• **Exercise description**: Copy out every line of the records exactly, from the line containing "Given: Click the First Load JS column header" down through the last line of the records, with both ends included. Leave the pictures out.

--- BEGIN ---

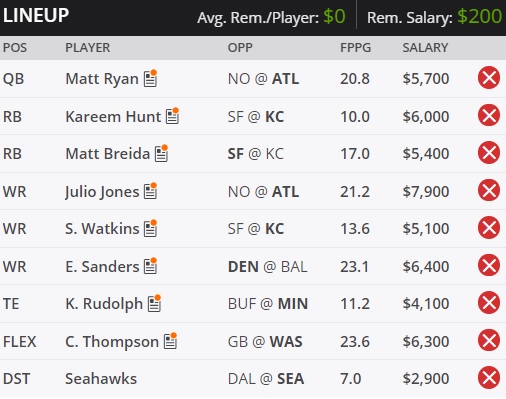Viewport: 506px width, 399px height.
Task: Click the E. Sanders player name
Action: click(102, 267)
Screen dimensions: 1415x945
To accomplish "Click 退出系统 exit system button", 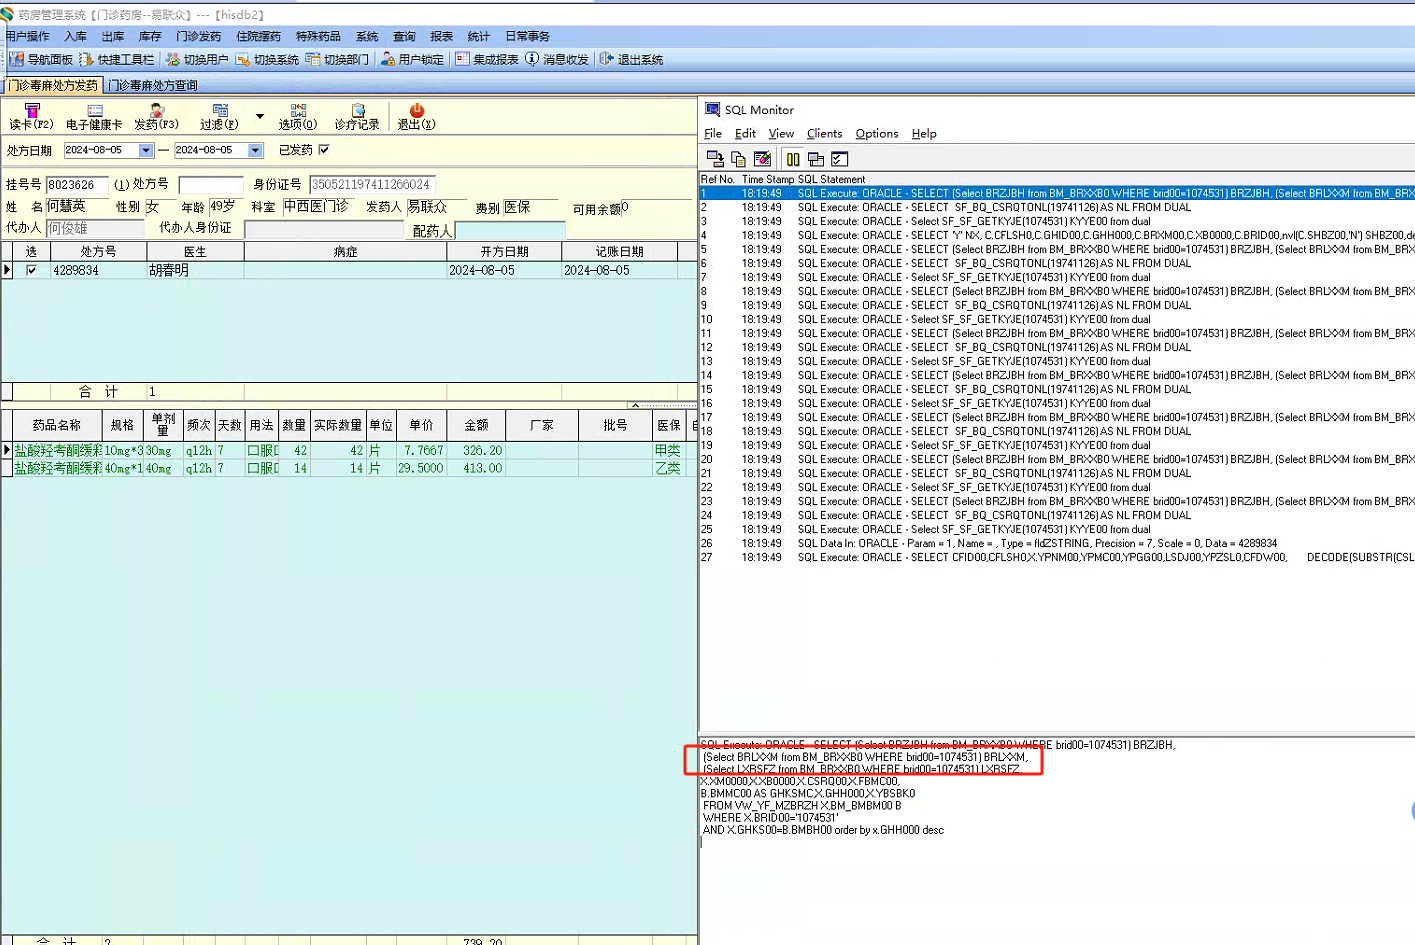I will point(631,60).
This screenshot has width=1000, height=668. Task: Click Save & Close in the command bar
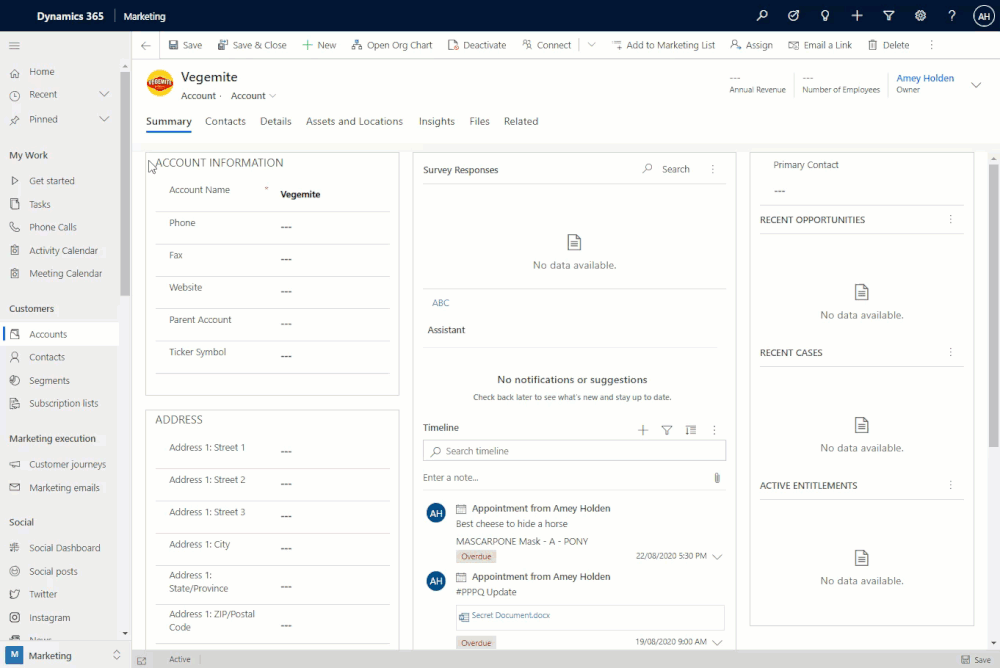tap(253, 44)
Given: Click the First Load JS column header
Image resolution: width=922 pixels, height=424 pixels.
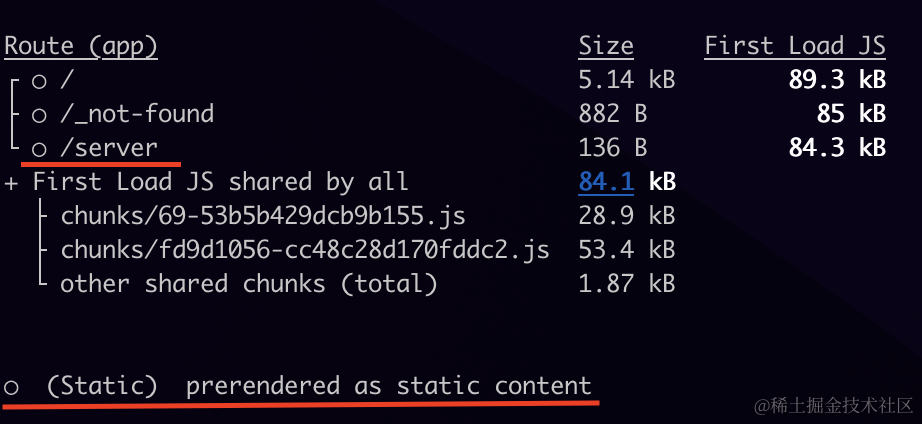Looking at the screenshot, I should pos(795,46).
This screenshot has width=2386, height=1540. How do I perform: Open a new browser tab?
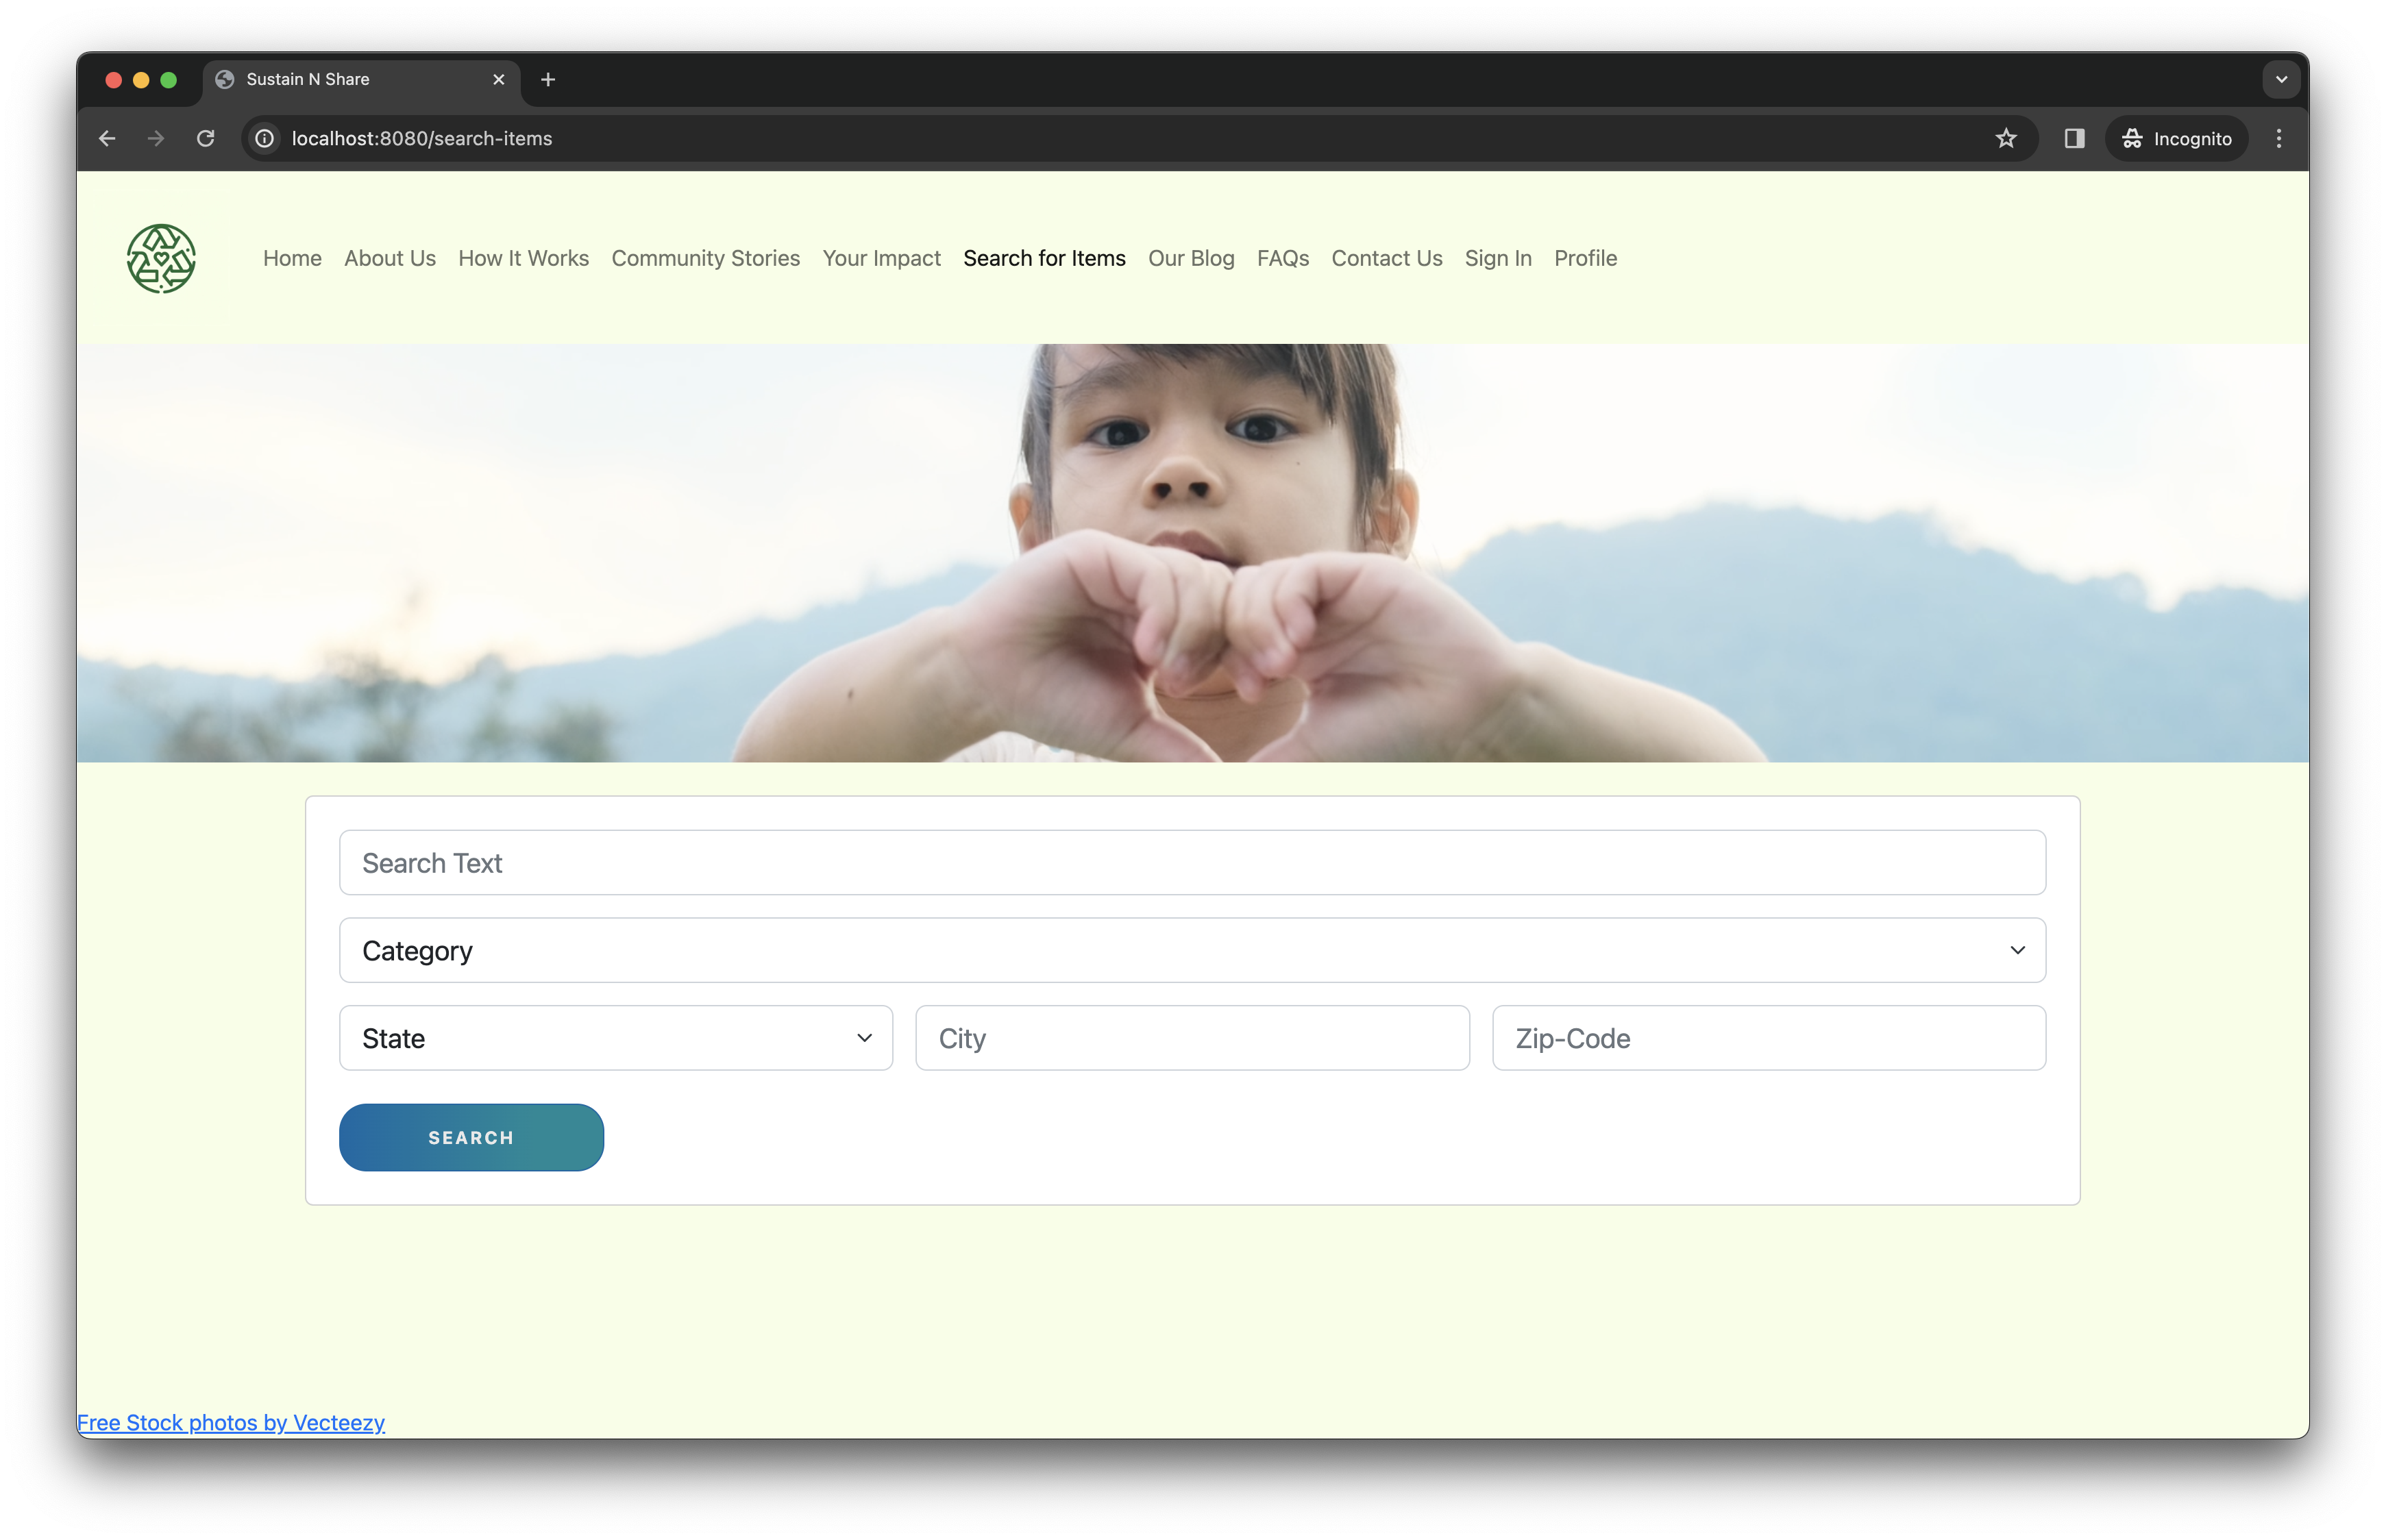pos(548,80)
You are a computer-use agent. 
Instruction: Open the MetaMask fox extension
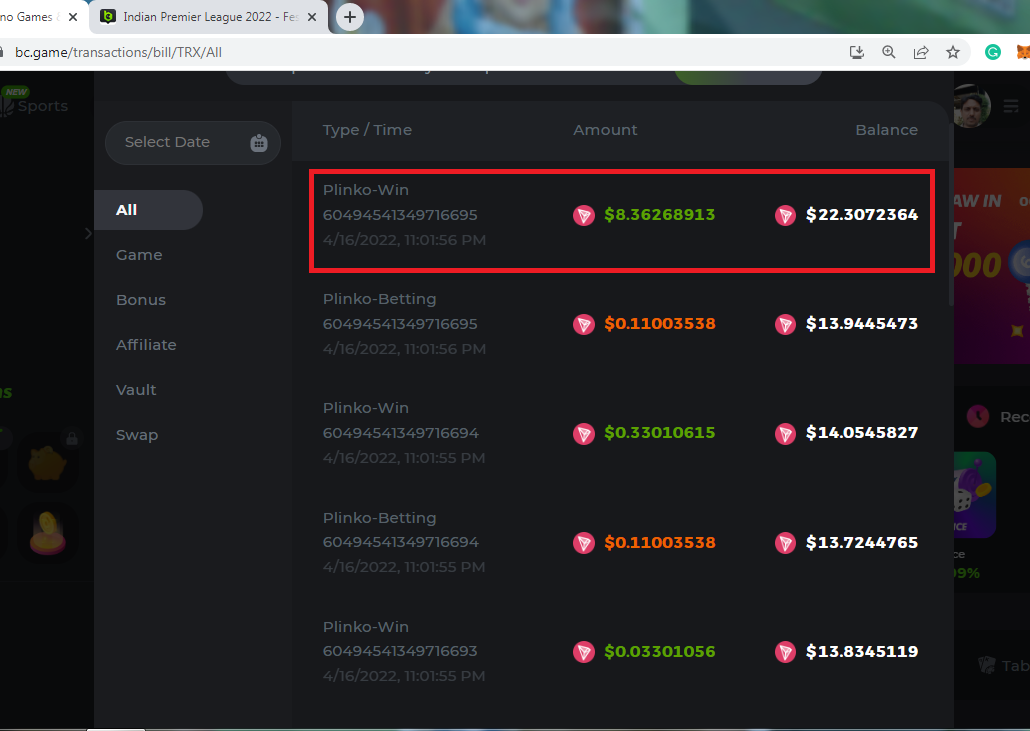click(1023, 52)
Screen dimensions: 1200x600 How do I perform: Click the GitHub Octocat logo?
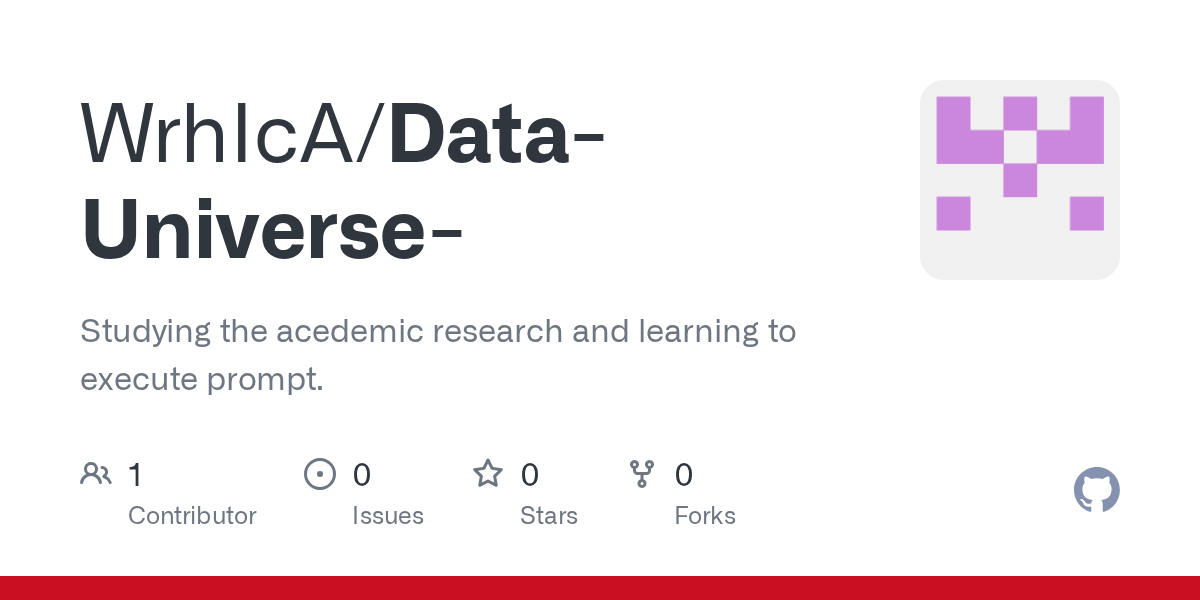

--- END ---

• **Finished answer**:
Given: Click the First Load JS column header
Image resolution: width=922 pixels, height=424 pixels.
Looking at the screenshot, I should pos(795,46).
This screenshot has width=2386, height=1540. How do I perform: Open a new browser tab?
pos(548,80)
You are a computer-use agent. 
Instruction: Open the MetaMask fox extension
click(1023, 52)
Screen dimensions: 1200x600 How do I perform: Click the GitHub Octocat logo?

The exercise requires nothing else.